Document section ::
* start *

Friday, November 16, 2012

The Hobbit Read-Along, Day 5: Chapters 17-19


All week we have been reading J.R.R. Tolkein's The Hobbit together here at the Inkpot. Today is the grand finale, the end of the journey, where we read the final chapters and finish our Hobbit reading adventure.

It's been a marathon week of reading - (and writing for all those involved in NaNoWrMo) - and today we cover how Tolkein ended his classic. Personally, it's made me hugely excited about the first of the three Hobbit movies, Unexpected Journey.  Unfortunately, we have to wait until July 18, 2014, before we see these chapters on the big screen in the third and final Hobbit movie, There and Back Again, but we have the book so we can hungrily anticipate Jackson's magical movie interpretation knowing how it ends.

Briefly, in Chapter 17, The Clouds Burst, Bilbo's plan has backfired. Not only does the appearance of Bard, the Elvenking and Gandolf with the Arkenstone incense Thorin against Bilbo, but it incites him to call for dwarf reinforcements. Thorin has such treasure-lust that he refuses to honor his deal with Bard and chooses to fight instead. With true Tolkein genius, the stakes are raised when the armies of dwarves, elves and men are forced to unite against the Goblins who turn up with their chilling sidekicks: bats, wolves and Wargs. At the beginning of the chapter Bilbo courageously owns up to his part in handing over the Arkenstone, but by the end of the chapter Bilbo is our loveable coward again - hiding under his ring of invisibility as the battle rages, and Bilbo gets knocked out cold.

* end *

Material supplied ::
* start *

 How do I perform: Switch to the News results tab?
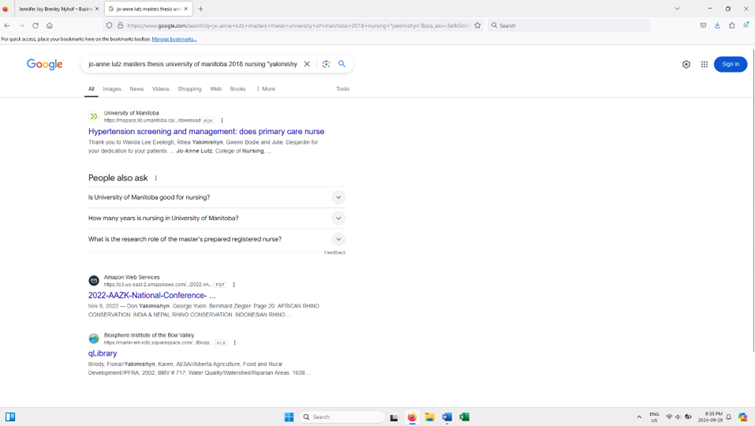click(136, 89)
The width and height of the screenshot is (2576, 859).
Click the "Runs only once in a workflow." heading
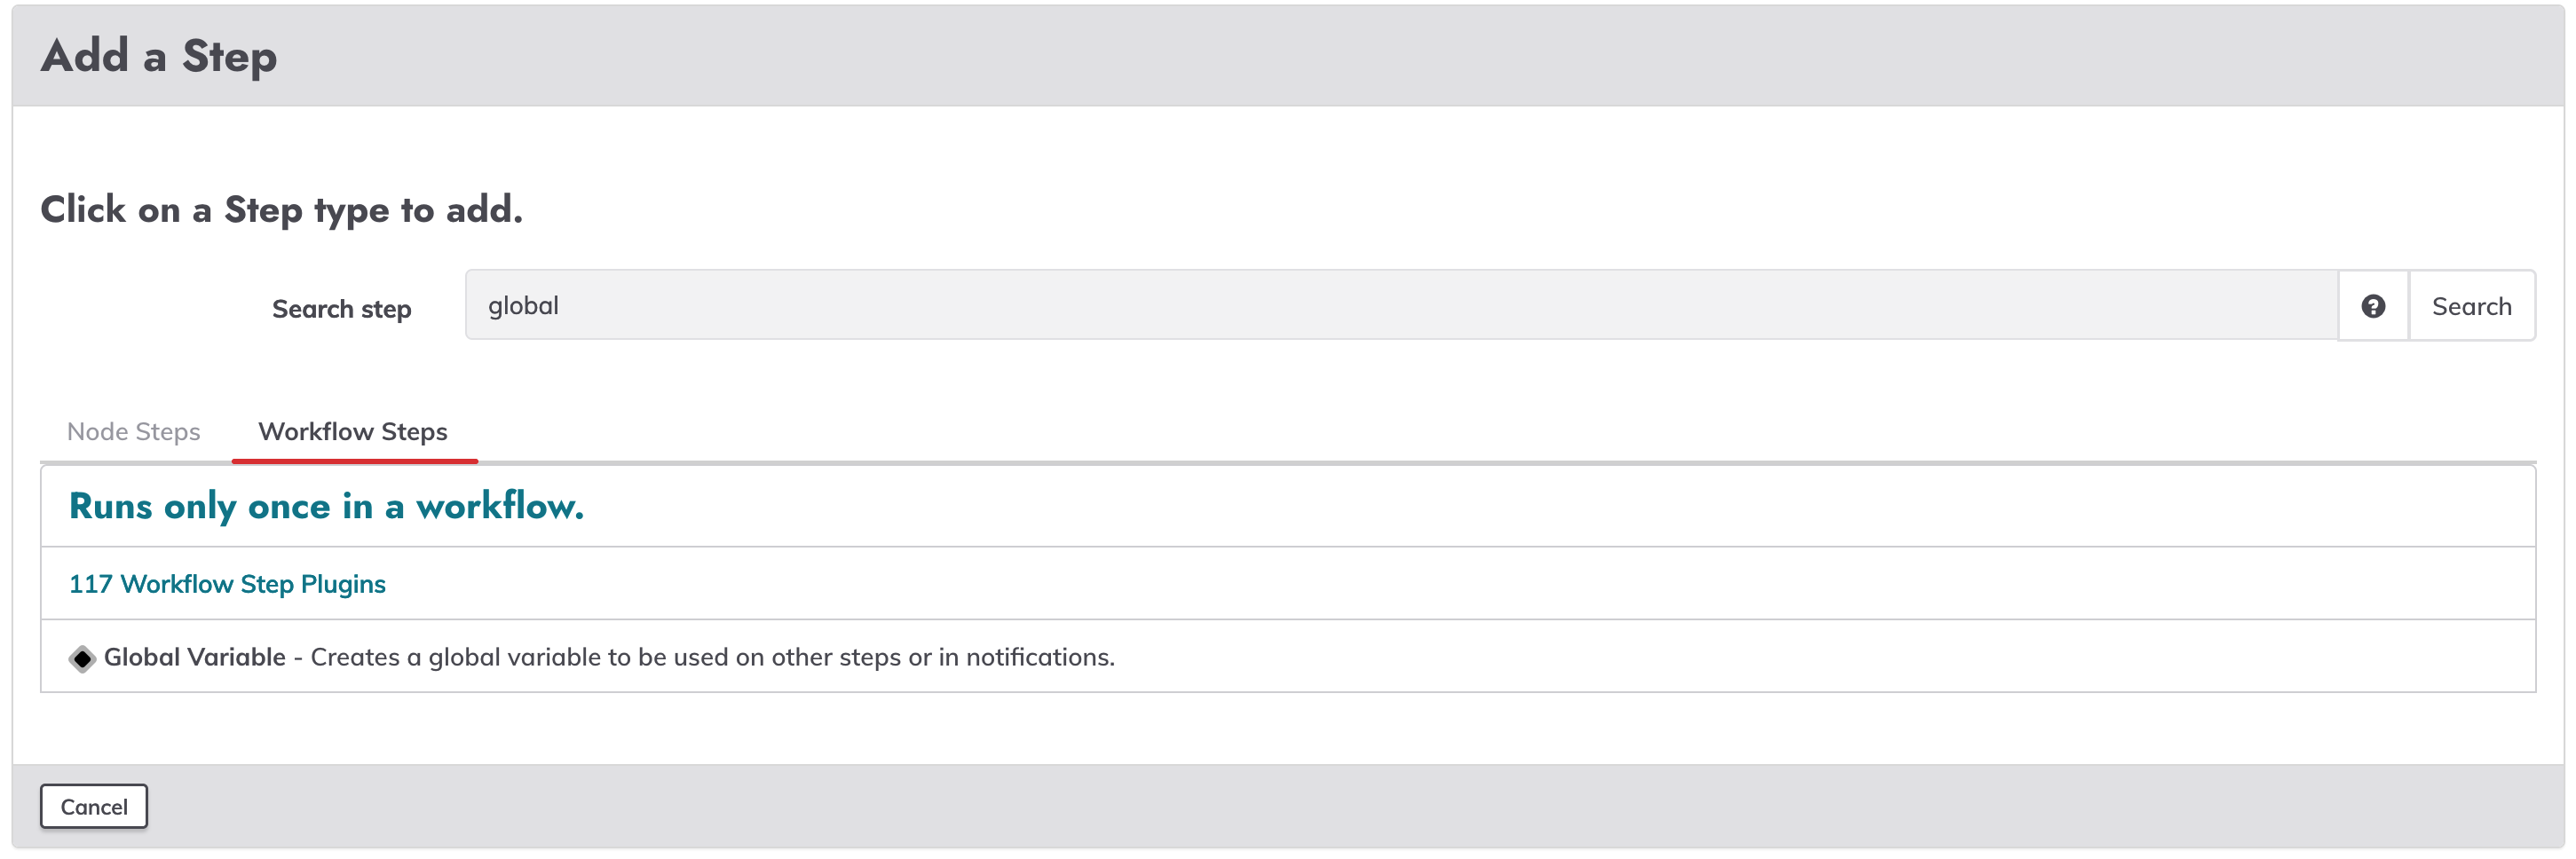tap(326, 506)
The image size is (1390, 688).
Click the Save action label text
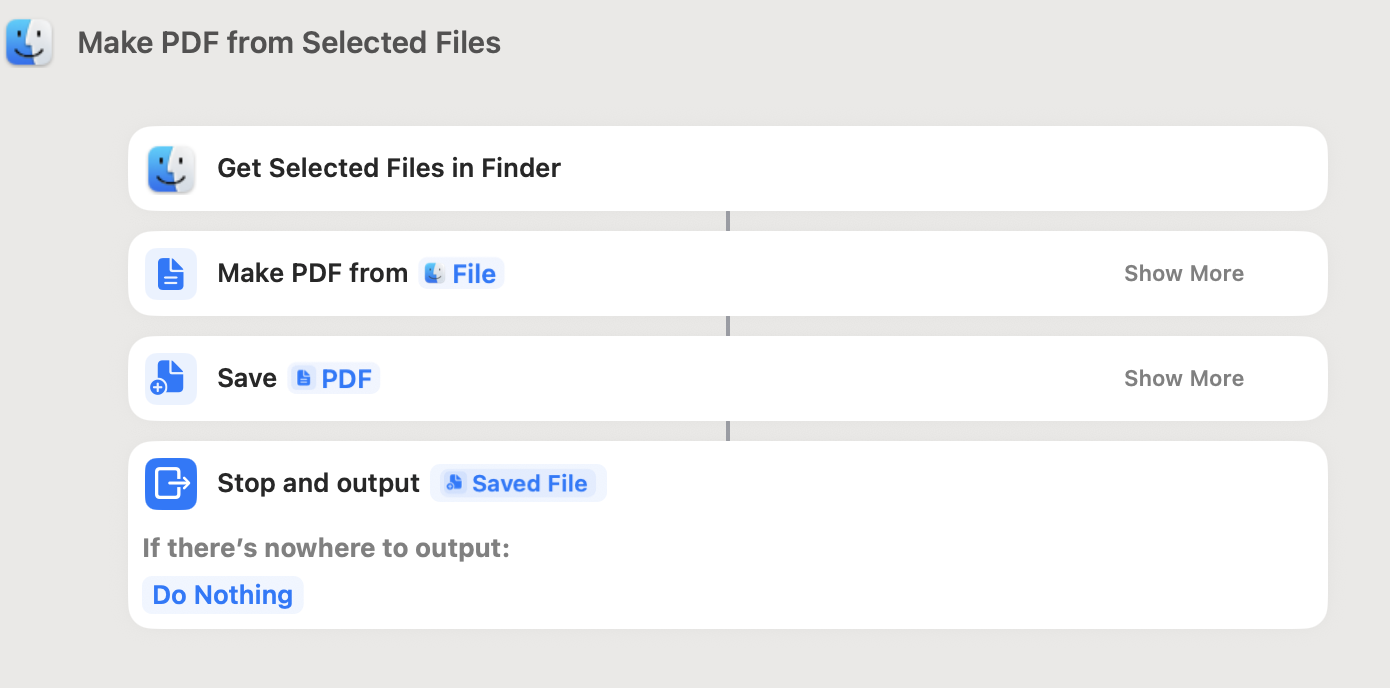(247, 379)
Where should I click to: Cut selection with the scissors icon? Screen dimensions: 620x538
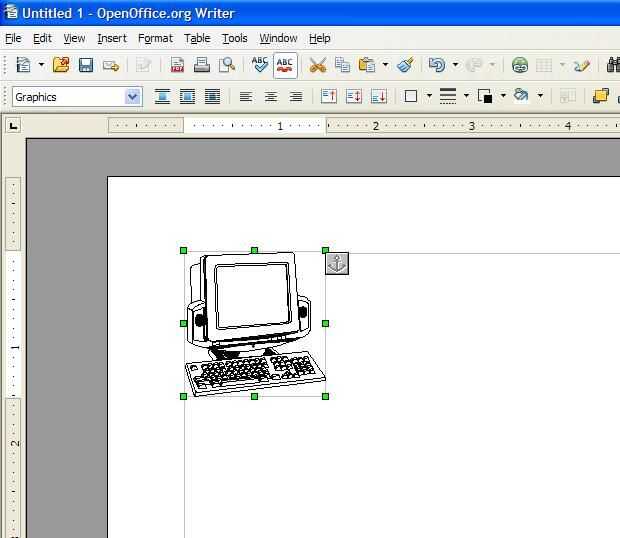point(318,65)
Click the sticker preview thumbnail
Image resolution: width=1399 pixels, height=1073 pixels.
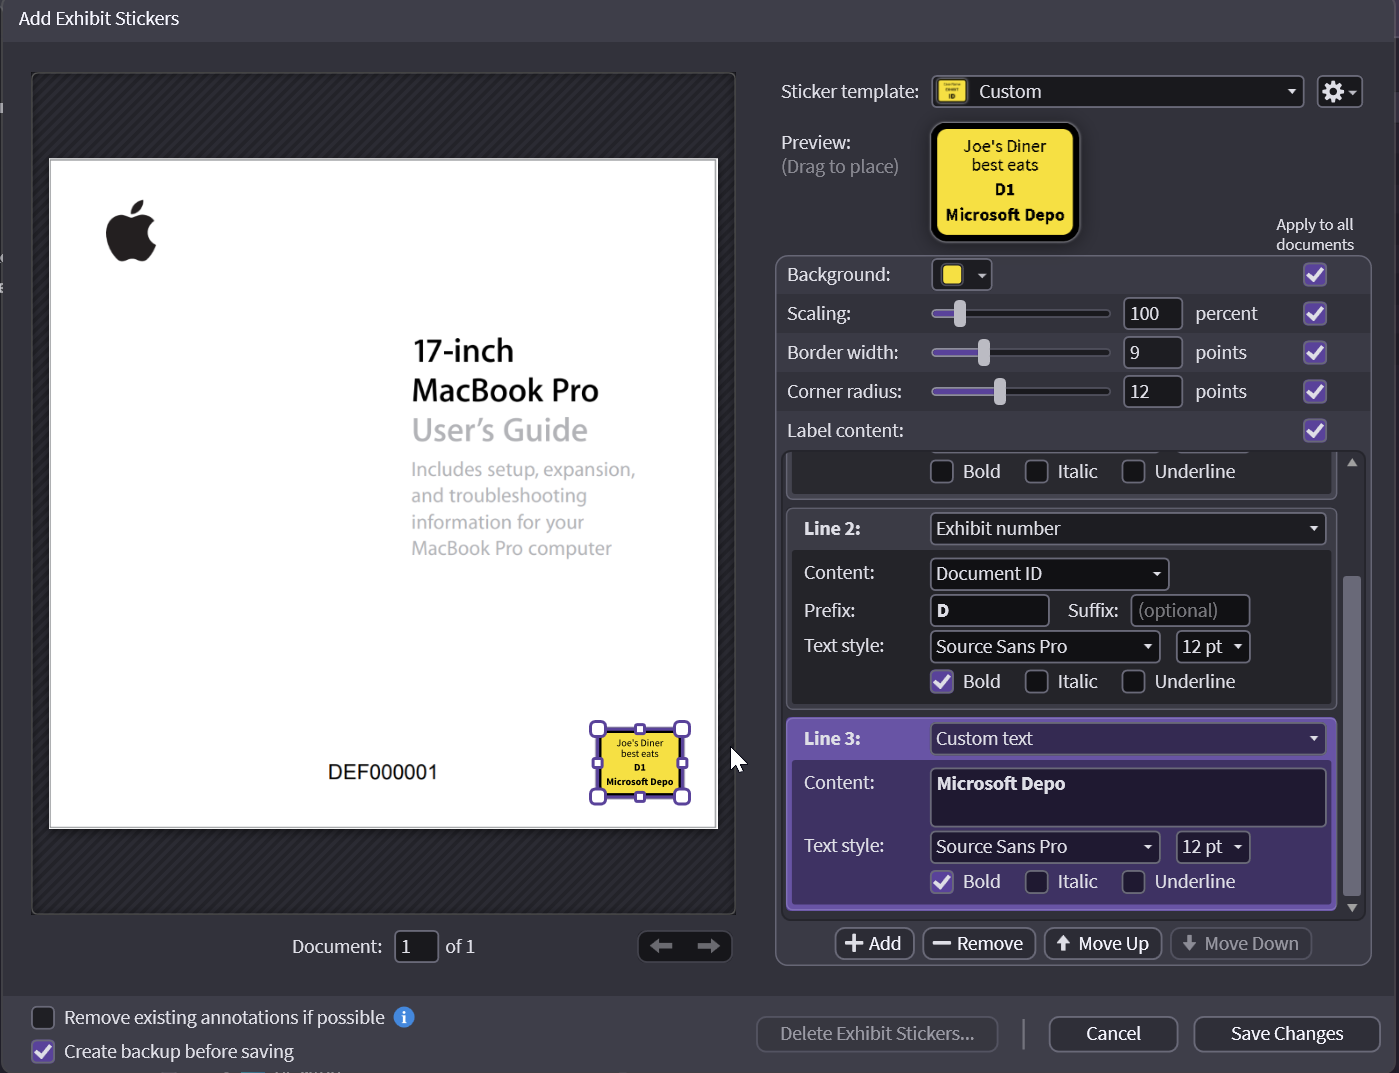tap(1004, 182)
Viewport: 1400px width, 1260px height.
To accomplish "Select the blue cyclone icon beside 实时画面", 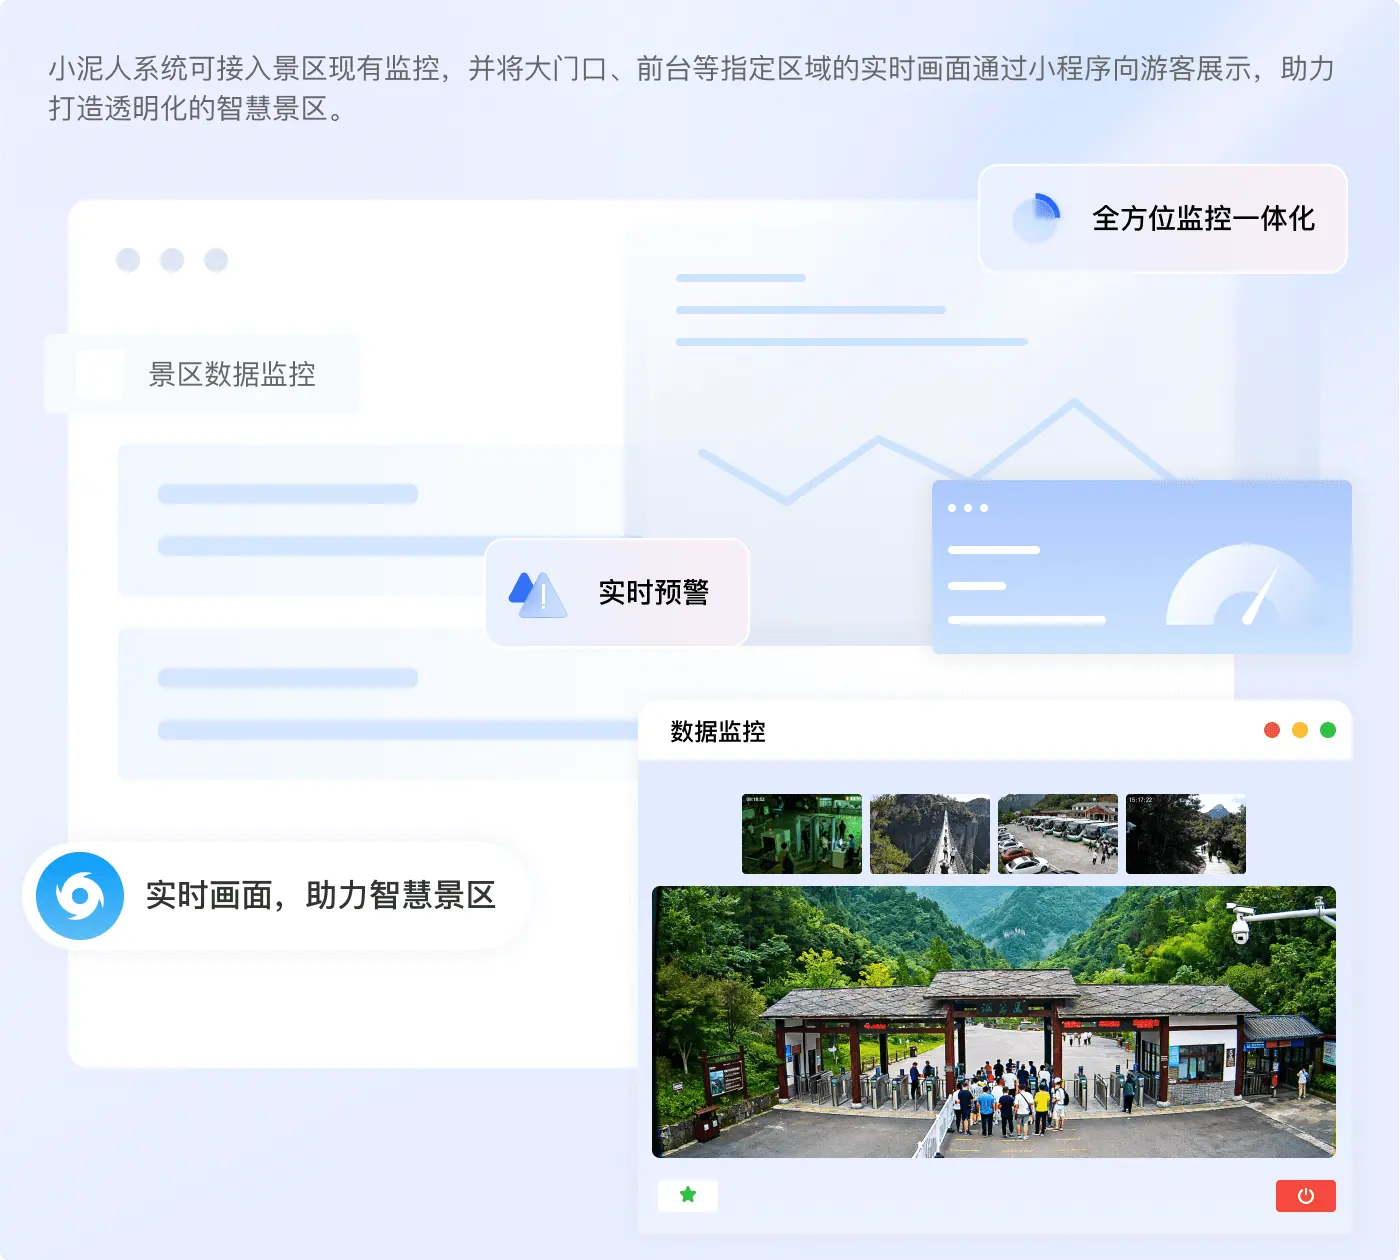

* end *

Set exercise A :: What is the title of Chapter 17, according to the Hobbit read-along post?
Set exercise B :: Name every creature the Hobbit read-along post says comes with the Goblins as their sidekicks.
The lines after the Hobbit read-along post are separate from it.

Full solution A :: The Clouds Burst

Full solution B :: Bats, wolves, and Wargs